Wales kicking game will be crucial
“Wales will be a high kicking team both long and short and high. I know from being in there as a coach and working with Neil Jenkins he is one of the best coaches and recognizes how important the kicking strategy is in the game and is excellent in delivering it.
“He always says there are a few things that win international rugby, and the kicking game is one of them.”
Would he go back into coaching?
“I remember saying to my wife, ‘what would you think if I was keen to go coaching again?’ She said, ‘Don’t be so stupid!’
“The main reason I finished was because it was time intensive being a player. I finished being a player because I wanted to stop putting the family second.
“I went straight back into coaching emotionally because it was a great opportunity. My second child was coming, COVID was just around the corner and we were going into camps for two months at a time.
“My wife had just given birth and I didn’t want to miss that time with the family so I left. It was just bad timing. Whether it is something I go back into in the future, who knows?
“I’ve always said if I had no kids I would want to coach and be a really good defence coach. With kids I want to prioritise family over rugby for now.”
If anyone can knock sense into Welsh rugby it’s Warren.
“In the short term, his priority would be at least getting Wales to the quarter final of the World Cup. If you’re at the top of the WRU that’s what this decision has been made to do.
“It is without doubt the best option to go for Warren to get Wales out of the group and then a quarter and semi has got to be the target.
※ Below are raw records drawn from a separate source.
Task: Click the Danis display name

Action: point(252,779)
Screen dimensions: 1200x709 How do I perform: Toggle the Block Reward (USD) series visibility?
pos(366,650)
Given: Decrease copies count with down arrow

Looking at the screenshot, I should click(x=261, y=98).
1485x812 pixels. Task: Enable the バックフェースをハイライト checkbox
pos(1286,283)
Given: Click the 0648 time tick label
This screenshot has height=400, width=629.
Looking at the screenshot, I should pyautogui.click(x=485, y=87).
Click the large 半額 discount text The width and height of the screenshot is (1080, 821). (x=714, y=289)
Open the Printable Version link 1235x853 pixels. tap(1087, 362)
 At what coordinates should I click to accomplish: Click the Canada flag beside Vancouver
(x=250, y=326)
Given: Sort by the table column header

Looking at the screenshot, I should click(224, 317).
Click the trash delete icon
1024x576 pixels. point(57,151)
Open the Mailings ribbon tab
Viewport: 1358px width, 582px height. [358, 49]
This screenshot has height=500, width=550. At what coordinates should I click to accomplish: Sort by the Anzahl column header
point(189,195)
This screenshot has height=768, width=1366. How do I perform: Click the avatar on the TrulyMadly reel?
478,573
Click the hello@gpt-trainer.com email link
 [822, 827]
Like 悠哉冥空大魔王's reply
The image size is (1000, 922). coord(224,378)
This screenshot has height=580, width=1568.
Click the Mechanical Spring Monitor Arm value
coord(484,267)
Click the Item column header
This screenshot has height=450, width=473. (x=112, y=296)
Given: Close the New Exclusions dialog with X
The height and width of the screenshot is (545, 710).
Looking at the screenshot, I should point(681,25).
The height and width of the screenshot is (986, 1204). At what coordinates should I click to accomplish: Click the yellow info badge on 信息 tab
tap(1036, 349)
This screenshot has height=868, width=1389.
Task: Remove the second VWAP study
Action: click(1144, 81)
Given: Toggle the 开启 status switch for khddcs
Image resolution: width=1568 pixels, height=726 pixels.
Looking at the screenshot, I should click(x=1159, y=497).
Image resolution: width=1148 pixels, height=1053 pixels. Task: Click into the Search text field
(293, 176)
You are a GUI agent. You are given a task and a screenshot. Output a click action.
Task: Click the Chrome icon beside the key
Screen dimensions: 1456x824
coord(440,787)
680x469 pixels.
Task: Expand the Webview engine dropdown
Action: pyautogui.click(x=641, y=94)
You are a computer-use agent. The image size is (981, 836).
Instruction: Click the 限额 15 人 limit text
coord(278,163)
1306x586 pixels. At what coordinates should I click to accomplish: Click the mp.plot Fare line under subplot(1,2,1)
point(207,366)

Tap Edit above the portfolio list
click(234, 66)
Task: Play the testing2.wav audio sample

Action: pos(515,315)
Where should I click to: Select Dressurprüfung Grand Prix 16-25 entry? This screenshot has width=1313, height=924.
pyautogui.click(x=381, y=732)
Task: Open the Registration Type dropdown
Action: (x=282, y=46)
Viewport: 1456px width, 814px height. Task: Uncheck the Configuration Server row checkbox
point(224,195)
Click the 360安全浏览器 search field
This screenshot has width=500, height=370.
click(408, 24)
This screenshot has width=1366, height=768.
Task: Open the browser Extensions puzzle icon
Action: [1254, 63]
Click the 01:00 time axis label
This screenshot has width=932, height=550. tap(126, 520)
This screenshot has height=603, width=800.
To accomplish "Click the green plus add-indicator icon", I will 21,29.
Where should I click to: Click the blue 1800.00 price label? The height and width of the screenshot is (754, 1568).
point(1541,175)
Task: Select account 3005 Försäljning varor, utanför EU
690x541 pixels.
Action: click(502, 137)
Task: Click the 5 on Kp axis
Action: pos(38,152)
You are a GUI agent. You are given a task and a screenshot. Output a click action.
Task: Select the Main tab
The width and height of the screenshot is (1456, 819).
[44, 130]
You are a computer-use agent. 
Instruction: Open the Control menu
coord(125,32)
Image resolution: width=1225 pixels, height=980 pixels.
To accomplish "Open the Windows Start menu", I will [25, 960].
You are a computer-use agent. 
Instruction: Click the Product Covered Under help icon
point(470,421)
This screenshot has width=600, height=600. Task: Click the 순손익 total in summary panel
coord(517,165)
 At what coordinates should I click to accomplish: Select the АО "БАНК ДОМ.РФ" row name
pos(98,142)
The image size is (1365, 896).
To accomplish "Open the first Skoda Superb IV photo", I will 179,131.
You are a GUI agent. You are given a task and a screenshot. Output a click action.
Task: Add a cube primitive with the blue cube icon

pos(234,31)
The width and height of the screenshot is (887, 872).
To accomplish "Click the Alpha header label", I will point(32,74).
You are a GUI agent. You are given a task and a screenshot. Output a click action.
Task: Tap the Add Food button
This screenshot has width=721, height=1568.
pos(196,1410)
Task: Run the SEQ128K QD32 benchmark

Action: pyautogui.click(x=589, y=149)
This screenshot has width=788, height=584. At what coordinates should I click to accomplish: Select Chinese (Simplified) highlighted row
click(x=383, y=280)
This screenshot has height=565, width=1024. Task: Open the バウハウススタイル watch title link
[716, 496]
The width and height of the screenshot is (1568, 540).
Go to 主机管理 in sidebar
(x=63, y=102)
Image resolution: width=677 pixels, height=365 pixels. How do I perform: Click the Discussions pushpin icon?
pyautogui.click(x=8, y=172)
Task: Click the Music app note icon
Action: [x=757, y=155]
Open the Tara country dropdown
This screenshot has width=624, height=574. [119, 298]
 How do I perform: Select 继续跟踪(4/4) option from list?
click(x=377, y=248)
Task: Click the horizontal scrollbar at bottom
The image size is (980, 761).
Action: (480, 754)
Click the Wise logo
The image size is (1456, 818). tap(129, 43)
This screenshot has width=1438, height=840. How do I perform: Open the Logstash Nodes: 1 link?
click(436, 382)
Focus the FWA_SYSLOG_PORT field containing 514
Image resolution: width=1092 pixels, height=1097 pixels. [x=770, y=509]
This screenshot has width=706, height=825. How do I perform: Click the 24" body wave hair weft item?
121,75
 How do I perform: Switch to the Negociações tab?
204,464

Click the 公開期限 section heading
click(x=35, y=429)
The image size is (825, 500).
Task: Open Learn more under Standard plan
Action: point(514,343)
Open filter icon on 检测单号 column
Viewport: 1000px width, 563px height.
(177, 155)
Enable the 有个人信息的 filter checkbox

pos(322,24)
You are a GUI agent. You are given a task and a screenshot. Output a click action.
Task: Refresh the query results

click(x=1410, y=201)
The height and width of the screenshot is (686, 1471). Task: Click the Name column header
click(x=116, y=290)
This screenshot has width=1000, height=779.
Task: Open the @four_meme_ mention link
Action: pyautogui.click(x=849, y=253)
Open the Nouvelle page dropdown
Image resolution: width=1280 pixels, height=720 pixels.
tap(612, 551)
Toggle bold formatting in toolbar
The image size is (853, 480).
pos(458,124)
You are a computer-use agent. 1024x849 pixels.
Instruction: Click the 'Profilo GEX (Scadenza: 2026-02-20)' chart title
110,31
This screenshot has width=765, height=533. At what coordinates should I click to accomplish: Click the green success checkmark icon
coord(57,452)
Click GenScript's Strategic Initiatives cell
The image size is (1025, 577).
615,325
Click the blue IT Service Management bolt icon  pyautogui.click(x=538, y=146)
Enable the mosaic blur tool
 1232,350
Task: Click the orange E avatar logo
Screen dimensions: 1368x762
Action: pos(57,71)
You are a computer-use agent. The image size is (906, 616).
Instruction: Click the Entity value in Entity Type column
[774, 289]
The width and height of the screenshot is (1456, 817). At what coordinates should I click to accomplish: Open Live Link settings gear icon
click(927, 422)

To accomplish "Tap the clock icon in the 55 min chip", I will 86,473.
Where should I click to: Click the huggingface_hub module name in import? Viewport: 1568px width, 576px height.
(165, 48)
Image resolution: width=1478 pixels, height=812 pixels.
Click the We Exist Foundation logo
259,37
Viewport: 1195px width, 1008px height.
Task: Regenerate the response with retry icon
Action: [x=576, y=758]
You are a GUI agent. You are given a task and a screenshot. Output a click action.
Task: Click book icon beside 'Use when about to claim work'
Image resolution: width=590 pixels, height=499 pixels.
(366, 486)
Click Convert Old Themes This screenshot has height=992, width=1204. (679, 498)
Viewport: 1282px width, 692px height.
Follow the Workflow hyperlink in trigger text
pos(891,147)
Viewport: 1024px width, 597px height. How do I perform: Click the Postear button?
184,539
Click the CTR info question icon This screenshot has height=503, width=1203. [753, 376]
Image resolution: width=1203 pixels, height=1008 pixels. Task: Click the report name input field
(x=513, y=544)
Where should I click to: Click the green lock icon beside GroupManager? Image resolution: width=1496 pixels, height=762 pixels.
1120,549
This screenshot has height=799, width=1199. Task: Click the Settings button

Wales can’t go beneath those standards. He is the right man to do that and I have the utmost faith he will do that.
“Beyond I can see more of a club type of system (with Wales) – and here I am guessing but from reading between the lines - where you get a head coach and a Director of Rugby.
“I can imagine Warren moving into perhaps a more DoR type of role where you deal with more administrative issues like funding, regions and player release and bring a bit more harmony there.”
Central contracts would never happen in Wales
“You can have central contracts and I think that model does work and would work.
“The reason I think it would not work with Wales is because the regions wouldn’t want to give up that control.
“As the regions are currently owned as they are, I cannot see it happening. The only way it would happen, and God forbid it doesn’t, is if the four regions went into administration and the WRU picked them up.”
Sam Warburton spoke to freelance journalist Mark Souster writing for the ICE36 blog.